= Beginning of Section =

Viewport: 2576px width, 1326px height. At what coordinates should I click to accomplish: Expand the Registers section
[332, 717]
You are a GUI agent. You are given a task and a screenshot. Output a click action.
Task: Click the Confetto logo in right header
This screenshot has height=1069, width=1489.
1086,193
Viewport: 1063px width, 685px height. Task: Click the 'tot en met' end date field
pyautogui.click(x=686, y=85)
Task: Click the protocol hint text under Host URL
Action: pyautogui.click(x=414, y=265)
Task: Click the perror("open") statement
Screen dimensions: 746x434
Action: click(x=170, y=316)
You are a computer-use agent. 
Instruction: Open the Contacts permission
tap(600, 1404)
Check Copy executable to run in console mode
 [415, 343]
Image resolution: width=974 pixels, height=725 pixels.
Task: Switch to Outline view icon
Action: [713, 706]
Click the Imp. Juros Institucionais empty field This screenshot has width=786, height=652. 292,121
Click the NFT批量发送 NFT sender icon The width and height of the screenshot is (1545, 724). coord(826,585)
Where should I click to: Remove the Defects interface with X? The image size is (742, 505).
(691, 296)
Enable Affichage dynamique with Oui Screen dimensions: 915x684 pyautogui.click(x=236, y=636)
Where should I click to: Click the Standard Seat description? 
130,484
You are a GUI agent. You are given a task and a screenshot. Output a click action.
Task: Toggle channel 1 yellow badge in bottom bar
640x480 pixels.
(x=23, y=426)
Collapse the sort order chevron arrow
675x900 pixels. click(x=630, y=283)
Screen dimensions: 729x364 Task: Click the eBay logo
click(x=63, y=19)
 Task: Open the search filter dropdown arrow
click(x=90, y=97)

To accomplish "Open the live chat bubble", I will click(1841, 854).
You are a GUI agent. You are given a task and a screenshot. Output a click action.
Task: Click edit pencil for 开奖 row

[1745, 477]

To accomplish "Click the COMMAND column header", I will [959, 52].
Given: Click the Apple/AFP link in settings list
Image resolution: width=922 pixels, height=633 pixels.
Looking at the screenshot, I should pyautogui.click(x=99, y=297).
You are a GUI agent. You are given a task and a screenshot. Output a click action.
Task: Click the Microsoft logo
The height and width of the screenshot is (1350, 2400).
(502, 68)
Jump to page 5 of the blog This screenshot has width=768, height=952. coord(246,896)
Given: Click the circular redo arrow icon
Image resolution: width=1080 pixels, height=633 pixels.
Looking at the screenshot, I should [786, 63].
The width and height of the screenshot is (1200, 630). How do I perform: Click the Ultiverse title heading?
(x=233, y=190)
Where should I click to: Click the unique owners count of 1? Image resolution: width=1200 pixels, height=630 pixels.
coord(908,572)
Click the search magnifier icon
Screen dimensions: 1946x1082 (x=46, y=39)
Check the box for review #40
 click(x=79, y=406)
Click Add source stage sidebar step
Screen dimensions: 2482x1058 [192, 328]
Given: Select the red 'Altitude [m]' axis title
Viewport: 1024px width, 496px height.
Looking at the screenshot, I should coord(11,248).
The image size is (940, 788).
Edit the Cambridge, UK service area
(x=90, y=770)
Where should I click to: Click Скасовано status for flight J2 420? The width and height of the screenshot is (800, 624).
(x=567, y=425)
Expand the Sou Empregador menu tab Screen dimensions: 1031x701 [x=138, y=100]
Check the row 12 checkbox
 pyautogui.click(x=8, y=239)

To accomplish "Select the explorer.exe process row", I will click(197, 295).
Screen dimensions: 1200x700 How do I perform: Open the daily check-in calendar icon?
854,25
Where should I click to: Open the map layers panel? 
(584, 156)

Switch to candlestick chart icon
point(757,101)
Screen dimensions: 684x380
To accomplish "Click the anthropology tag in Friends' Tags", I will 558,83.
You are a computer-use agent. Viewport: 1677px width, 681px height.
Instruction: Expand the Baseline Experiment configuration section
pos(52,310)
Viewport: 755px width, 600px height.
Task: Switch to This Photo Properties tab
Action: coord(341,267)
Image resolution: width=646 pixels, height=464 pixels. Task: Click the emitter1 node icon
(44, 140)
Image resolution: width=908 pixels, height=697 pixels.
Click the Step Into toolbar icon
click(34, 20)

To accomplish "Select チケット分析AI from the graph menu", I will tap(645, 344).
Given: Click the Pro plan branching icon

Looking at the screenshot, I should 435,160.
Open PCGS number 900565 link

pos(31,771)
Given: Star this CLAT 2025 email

= End of Section =

TASK DIRECTIONS => Each line that contains the string "menu" should be copied from the data above.

EXERCISE SOLUTION =>
Expand the Sou Empregador menu tab Screen dimensions: 1031x701 [x=138, y=100]
To accomplish "Select チケット分析AI from the graph menu", I will tap(645, 344).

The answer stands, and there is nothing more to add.